◆ Aim of the task: Each entry below is to be copied verbatim, with no line missing.

◆ Provided data:
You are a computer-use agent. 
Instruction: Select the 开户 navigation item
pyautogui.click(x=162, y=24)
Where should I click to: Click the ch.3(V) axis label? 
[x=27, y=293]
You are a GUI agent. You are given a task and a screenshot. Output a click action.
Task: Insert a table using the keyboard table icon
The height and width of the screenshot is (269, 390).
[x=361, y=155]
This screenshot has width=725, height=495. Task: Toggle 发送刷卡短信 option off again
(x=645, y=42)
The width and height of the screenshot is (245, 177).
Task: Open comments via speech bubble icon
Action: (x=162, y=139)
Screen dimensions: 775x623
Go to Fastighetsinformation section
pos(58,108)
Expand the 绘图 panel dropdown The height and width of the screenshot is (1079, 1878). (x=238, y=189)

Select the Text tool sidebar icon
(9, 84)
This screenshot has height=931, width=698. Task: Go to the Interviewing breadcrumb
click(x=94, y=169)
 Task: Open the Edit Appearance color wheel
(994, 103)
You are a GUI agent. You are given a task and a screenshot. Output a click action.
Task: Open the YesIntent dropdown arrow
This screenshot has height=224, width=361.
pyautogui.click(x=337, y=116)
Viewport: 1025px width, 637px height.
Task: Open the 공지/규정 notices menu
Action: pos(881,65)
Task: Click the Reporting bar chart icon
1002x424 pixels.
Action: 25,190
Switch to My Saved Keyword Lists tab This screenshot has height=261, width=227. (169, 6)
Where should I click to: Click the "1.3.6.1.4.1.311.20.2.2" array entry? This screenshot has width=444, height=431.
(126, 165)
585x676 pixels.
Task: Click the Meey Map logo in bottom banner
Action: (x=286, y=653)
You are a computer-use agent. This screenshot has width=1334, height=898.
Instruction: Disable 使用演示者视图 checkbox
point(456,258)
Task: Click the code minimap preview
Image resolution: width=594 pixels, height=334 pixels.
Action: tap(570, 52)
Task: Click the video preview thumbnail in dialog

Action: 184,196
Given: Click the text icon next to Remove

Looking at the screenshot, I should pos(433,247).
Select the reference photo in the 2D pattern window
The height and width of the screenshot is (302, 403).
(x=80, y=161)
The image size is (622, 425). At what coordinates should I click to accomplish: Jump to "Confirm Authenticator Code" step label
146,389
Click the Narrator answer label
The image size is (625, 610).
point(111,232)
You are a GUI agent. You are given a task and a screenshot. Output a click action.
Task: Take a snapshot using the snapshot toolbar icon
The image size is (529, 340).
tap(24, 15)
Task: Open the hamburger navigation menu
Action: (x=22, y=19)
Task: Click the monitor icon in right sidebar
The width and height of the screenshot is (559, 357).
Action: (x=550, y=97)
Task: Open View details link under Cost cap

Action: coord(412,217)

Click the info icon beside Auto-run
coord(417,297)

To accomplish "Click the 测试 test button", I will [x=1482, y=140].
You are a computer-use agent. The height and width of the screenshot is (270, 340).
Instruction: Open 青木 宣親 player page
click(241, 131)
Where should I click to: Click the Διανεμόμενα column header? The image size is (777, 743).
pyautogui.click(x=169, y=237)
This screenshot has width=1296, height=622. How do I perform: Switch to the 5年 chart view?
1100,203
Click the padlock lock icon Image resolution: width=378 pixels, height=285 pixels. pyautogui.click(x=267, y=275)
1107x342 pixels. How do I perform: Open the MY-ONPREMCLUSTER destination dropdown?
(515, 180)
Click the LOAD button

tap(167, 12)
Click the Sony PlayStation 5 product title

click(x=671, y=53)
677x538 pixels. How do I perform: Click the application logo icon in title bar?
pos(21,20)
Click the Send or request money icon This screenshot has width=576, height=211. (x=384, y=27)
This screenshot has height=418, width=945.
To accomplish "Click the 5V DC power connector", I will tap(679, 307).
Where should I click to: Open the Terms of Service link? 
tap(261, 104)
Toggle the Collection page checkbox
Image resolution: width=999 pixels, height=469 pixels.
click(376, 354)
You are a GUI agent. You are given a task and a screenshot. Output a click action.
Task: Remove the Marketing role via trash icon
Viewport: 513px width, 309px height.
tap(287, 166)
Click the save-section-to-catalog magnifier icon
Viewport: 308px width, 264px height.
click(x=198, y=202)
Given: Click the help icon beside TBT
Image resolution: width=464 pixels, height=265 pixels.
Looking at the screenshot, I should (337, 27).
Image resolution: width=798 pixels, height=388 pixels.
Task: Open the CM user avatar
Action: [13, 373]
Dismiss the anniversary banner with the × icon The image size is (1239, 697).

◆ Exercise response:
You are a computer-use agent. 
Instruction: Select the 开户 navigation item
pyautogui.click(x=162, y=24)
Where should I click to: Click the ch.3(V) axis label? 
[x=27, y=293]
You are a GUI agent. You are given a task and a screenshot. Output a click action.
Task: Insert a table using the keyboard table icon
The height and width of the screenshot is (269, 390).
[x=361, y=155]
This screenshot has width=725, height=495. Task: Toggle 发送刷卡短信 option off again
(x=645, y=42)
The width and height of the screenshot is (245, 177).
Task: Open comments via speech bubble icon
Action: (x=162, y=139)
Screen dimensions: 775x623
Go to Fastighetsinformation section
pos(58,108)
Expand the 绘图 panel dropdown The height and width of the screenshot is (1079, 1878). (x=238, y=189)

Select the Text tool sidebar icon
(9, 84)
This screenshot has height=931, width=698. Task: Go to the Interviewing breadcrumb
click(x=94, y=169)
 Task: Open the Edit Appearance color wheel
(994, 103)
You are a GUI agent. You are given a task and a screenshot. Output a click action.
Task: Open the YesIntent dropdown arrow
This screenshot has height=224, width=361.
pyautogui.click(x=337, y=116)
Viewport: 1025px width, 637px height.
Task: Open the 공지/규정 notices menu
Action: pos(881,65)
Task: Click the Reporting bar chart icon
1002x424 pixels.
Action: 25,190
Switch to My Saved Keyword Lists tab This screenshot has height=261, width=227. (169, 6)
Where should I click to: Click the "1.3.6.1.4.1.311.20.2.2" array entry? This screenshot has width=444, height=431.
(126, 165)
585x676 pixels.
Task: Click the Meey Map logo in bottom banner
Action: (x=286, y=653)
You are a computer-use agent. This screenshot has width=1334, height=898.
Instruction: Disable 使用演示者视图 checkbox
point(456,258)
Task: Click the code minimap preview
Image resolution: width=594 pixels, height=334 pixels.
Action: tap(570, 52)
Task: Click the video preview thumbnail in dialog

Action: 184,196
Given: Click the text icon next to Remove

Looking at the screenshot, I should pos(433,247).
Select the reference photo in the 2D pattern window
The height and width of the screenshot is (302, 403).
(x=80, y=161)
The image size is (622, 425). At what coordinates should I click to accomplish: Jump to "Confirm Authenticator Code" step label
146,389
Click the Narrator answer label
The image size is (625, 610).
point(111,232)
You are a GUI agent. You are given a task and a screenshot. Output a click action.
Task: Take a snapshot using the snapshot toolbar icon
The image size is (529, 340).
tap(24, 15)
Task: Open the hamburger navigation menu
Action: (x=22, y=19)
Task: Click the monitor icon in right sidebar
The width and height of the screenshot is (559, 357).
Action: (x=550, y=97)
Task: Open View details link under Cost cap

Action: coord(412,217)

Click the info icon beside Auto-run
coord(417,297)

To accomplish "Click the 测试 test button", I will [x=1482, y=140].
You are a computer-use agent. The height and width of the screenshot is (270, 340).
Instruction: Open 青木 宣親 player page
click(241, 131)
Where should I click to: Click the Διανεμόμενα column header? The image size is (777, 743).
pyautogui.click(x=169, y=237)
This screenshot has width=1296, height=622. How do I perform: Switch to the 5年 chart view?
1100,203
Click the padlock lock icon Image resolution: width=378 pixels, height=285 pixels. pyautogui.click(x=267, y=275)
1107x342 pixels. How do I perform: Open the MY-ONPREMCLUSTER destination dropdown?
(515, 180)
Click the LOAD button

tap(167, 12)
Click the Sony PlayStation 5 product title

click(x=671, y=53)
677x538 pixels. How do I perform: Click the application logo icon in title bar?
pos(21,20)
Click the Send or request money icon This screenshot has width=576, height=211. (x=384, y=27)
This screenshot has height=418, width=945.
To accomplish "Click the 5V DC power connector", I will tap(679, 307).
Where should I click to: Open the Terms of Service link? 
tap(261, 104)
Toggle the Collection page checkbox
Image resolution: width=999 pixels, height=469 pixels.
click(376, 354)
You are a GUI agent. You are given a task and a screenshot. Output a click action.
Task: Remove the Marketing role via trash icon
Viewport: 513px width, 309px height.
tap(287, 166)
Click the save-section-to-catalog magnifier icon
Viewport: 308px width, 264px height.
click(x=198, y=202)
Given: Click the help icon beside TBT
Image resolution: width=464 pixels, height=265 pixels.
Looking at the screenshot, I should (337, 27).
Image resolution: width=798 pixels, height=388 pixels.
Task: Open the CM user avatar
Action: [13, 373]
Dismiss the anniversary banner with the × icon The image size is (1239, 697).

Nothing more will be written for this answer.